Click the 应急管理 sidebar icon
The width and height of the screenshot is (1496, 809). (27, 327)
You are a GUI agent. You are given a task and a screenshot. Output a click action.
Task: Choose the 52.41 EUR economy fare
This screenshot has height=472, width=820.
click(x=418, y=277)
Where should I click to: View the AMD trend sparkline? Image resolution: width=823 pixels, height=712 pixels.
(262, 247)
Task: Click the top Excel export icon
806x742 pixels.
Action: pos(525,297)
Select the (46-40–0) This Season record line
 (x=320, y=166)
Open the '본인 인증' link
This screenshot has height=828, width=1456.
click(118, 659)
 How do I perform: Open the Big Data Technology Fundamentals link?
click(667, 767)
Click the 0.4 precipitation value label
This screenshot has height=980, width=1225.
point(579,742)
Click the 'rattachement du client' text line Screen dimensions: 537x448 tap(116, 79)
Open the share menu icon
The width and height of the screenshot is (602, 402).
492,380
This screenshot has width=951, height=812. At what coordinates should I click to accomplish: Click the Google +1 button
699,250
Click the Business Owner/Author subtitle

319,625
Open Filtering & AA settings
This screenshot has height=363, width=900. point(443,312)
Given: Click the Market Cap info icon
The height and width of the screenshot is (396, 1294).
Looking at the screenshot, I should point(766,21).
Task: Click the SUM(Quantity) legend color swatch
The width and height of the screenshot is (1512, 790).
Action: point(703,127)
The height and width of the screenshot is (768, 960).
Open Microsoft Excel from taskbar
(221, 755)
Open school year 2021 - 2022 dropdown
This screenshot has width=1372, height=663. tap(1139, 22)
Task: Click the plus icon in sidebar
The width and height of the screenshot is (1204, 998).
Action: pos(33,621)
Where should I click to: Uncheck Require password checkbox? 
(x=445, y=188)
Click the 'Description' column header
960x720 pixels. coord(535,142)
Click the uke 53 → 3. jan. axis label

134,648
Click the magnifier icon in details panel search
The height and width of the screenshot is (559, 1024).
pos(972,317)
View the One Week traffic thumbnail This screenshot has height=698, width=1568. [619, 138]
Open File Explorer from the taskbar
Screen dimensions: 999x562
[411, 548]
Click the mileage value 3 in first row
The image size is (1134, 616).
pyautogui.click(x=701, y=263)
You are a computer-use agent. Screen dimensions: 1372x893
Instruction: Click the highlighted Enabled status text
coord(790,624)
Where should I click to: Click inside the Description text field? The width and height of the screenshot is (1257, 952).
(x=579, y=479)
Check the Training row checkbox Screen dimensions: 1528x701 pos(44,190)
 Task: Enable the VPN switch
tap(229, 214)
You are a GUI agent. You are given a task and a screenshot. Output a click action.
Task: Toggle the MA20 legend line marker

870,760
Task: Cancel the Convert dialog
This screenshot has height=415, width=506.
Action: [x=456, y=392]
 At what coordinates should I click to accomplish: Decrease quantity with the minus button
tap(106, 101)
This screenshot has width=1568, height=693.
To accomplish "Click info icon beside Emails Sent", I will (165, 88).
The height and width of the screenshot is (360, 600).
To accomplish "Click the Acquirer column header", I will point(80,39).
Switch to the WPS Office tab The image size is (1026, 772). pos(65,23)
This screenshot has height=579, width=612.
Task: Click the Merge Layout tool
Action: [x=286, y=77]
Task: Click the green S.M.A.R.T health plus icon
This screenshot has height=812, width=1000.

· · ·

• Task instructions: Please copy exactly, and only, the lines from the line containing "Where should I click to: Click" through the last line of the records, with both ends included.

• Solved problem:
Where should I click to: Click inside the Description text field? The width and height of the screenshot is (1257, 952).
(x=579, y=479)
Check the Training row checkbox Screen dimensions: 1528x701 pos(44,190)
 Task: Enable the VPN switch
tap(229, 214)
You are a GUI agent. You are given a task and a screenshot. Output a click action.
Task: Toggle the MA20 legend line marker

870,760
Task: Cancel the Convert dialog
This screenshot has height=415, width=506.
Action: [x=456, y=392]
 At what coordinates should I click to accomplish: Decrease quantity with the minus button
tap(106, 101)
This screenshot has width=1568, height=693.
To accomplish "Click info icon beside Emails Sent", I will (165, 88).
The height and width of the screenshot is (360, 600).
To accomplish "Click the Acquirer column header", I will point(80,39).
Switch to the WPS Office tab The image size is (1026, 772). pos(65,23)
This screenshot has height=579, width=612.
Task: Click the Merge Layout tool
Action: [x=286, y=77]
Task: Click the green S.M.A.R.T health plus icon
This screenshot has height=812, width=1000.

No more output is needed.